::: Supplied data :::

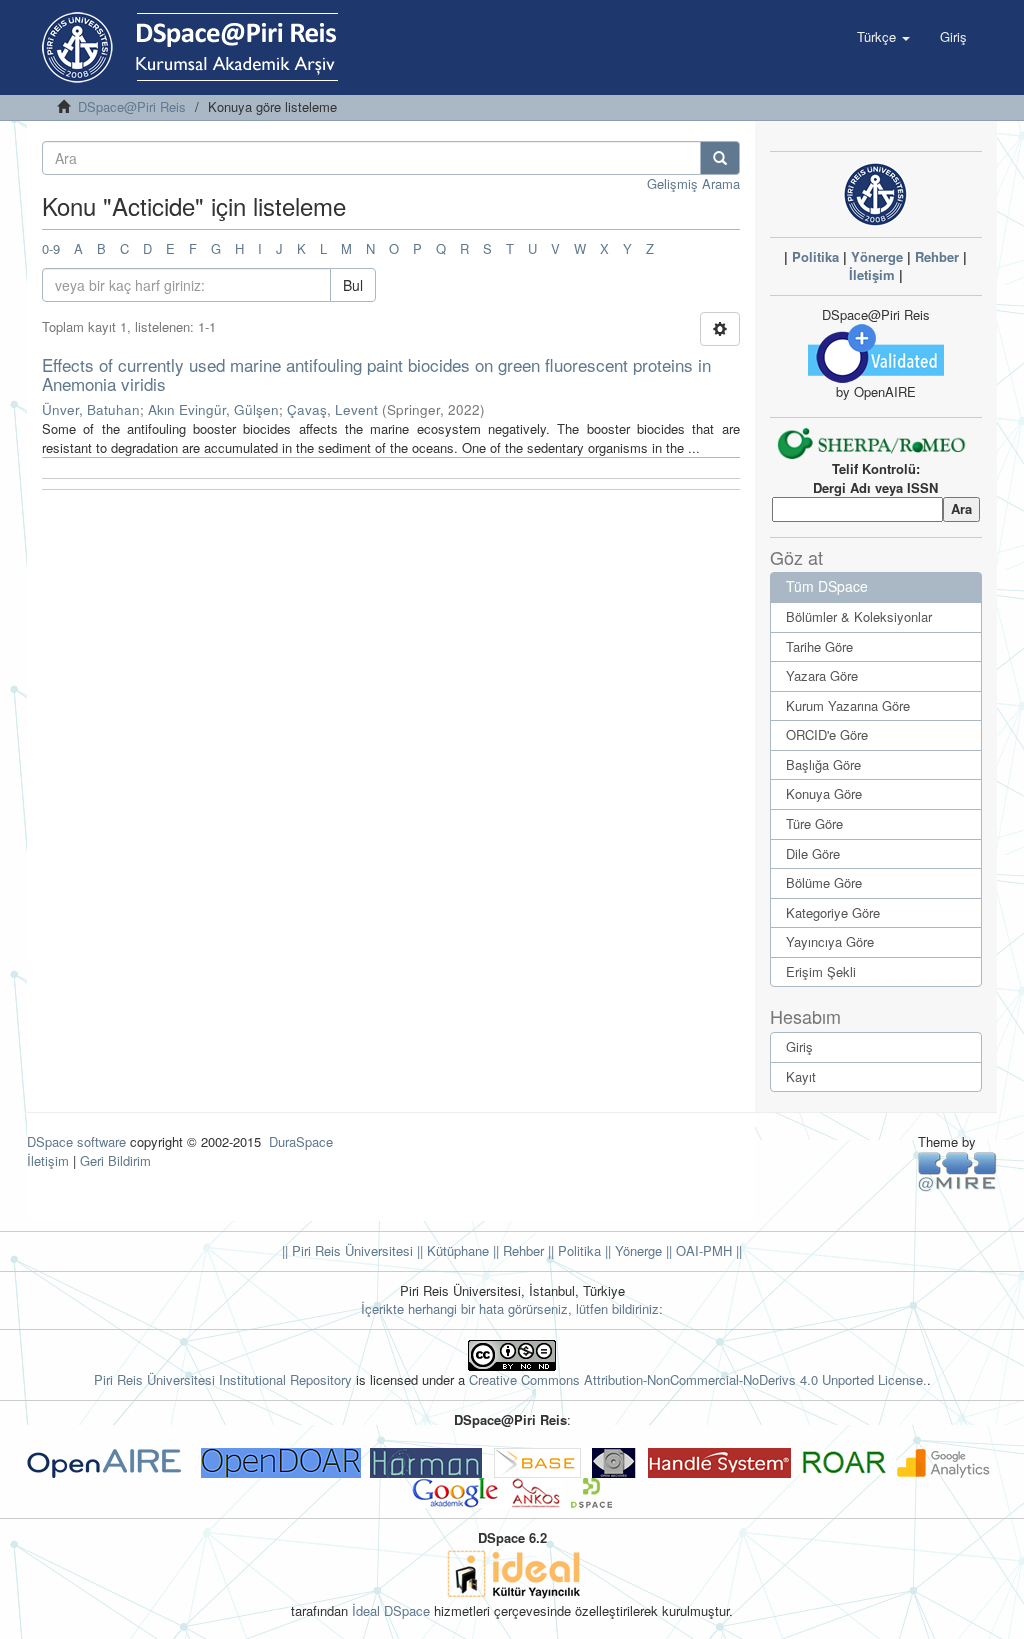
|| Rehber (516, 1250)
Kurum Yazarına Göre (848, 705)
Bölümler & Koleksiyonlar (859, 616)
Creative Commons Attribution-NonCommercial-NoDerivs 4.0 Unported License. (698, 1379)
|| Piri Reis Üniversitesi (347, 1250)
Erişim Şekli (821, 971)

:::
::: Supplied data :::

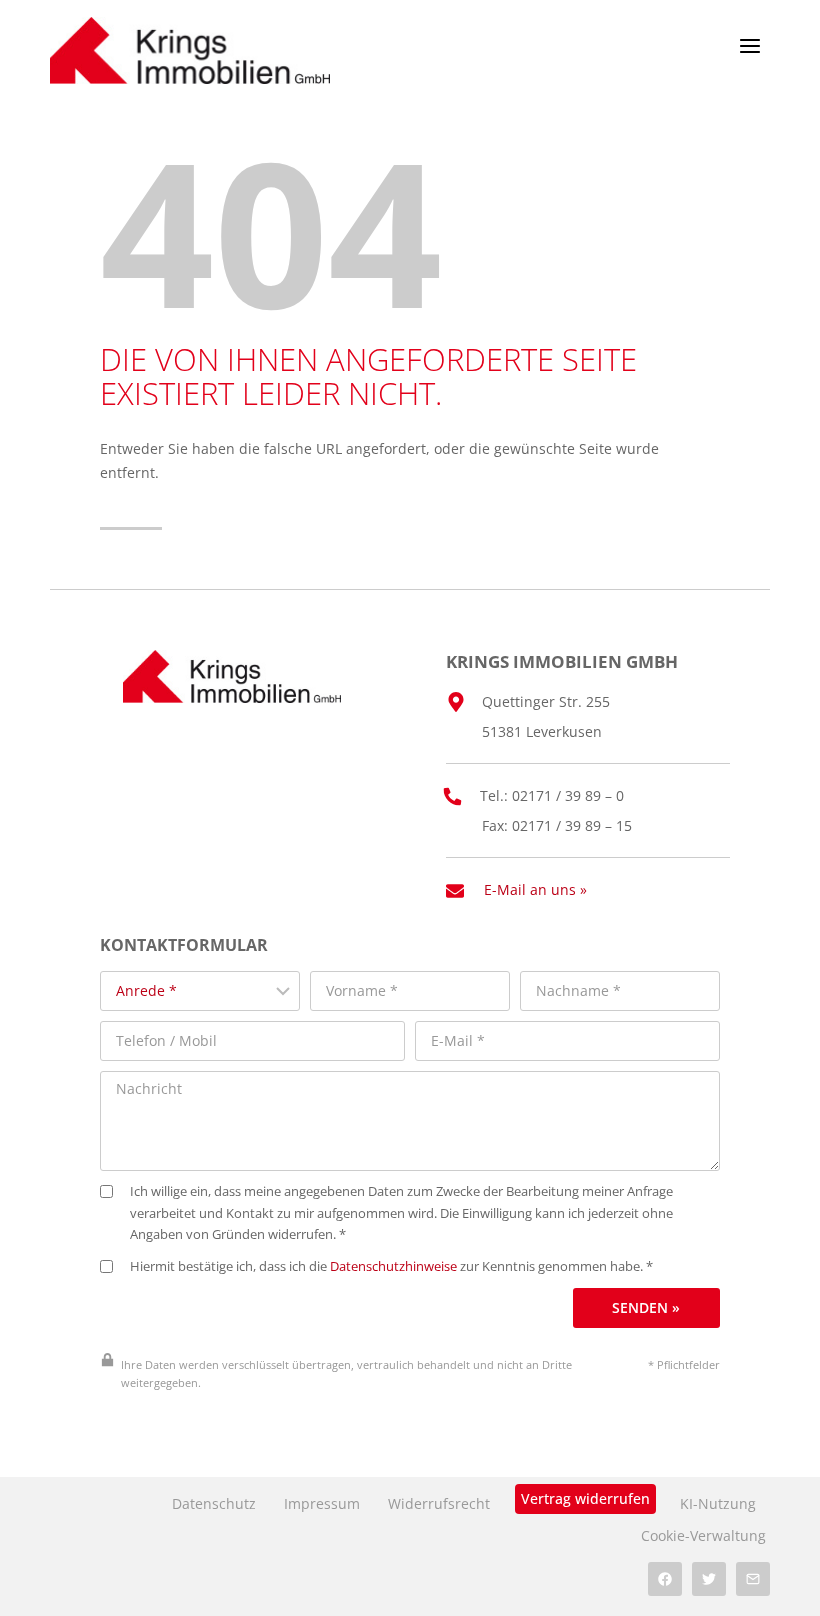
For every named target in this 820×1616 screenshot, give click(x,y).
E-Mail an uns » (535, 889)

:::

What you need to do
Set down exactly the lines of the data above, beginning with the line that has "Creative Commons Attribution-NonCommercial-NoDerivs" and ending with the line that has "Erişim Şekli (821, 971)", and no others.

Task result
Creative Commons Attribution-NonCommercial-NoDerivs 4.0 Unported License. (698, 1379)
|| Piri Reis Üniversitesi (347, 1250)
Erişim Şekli (821, 971)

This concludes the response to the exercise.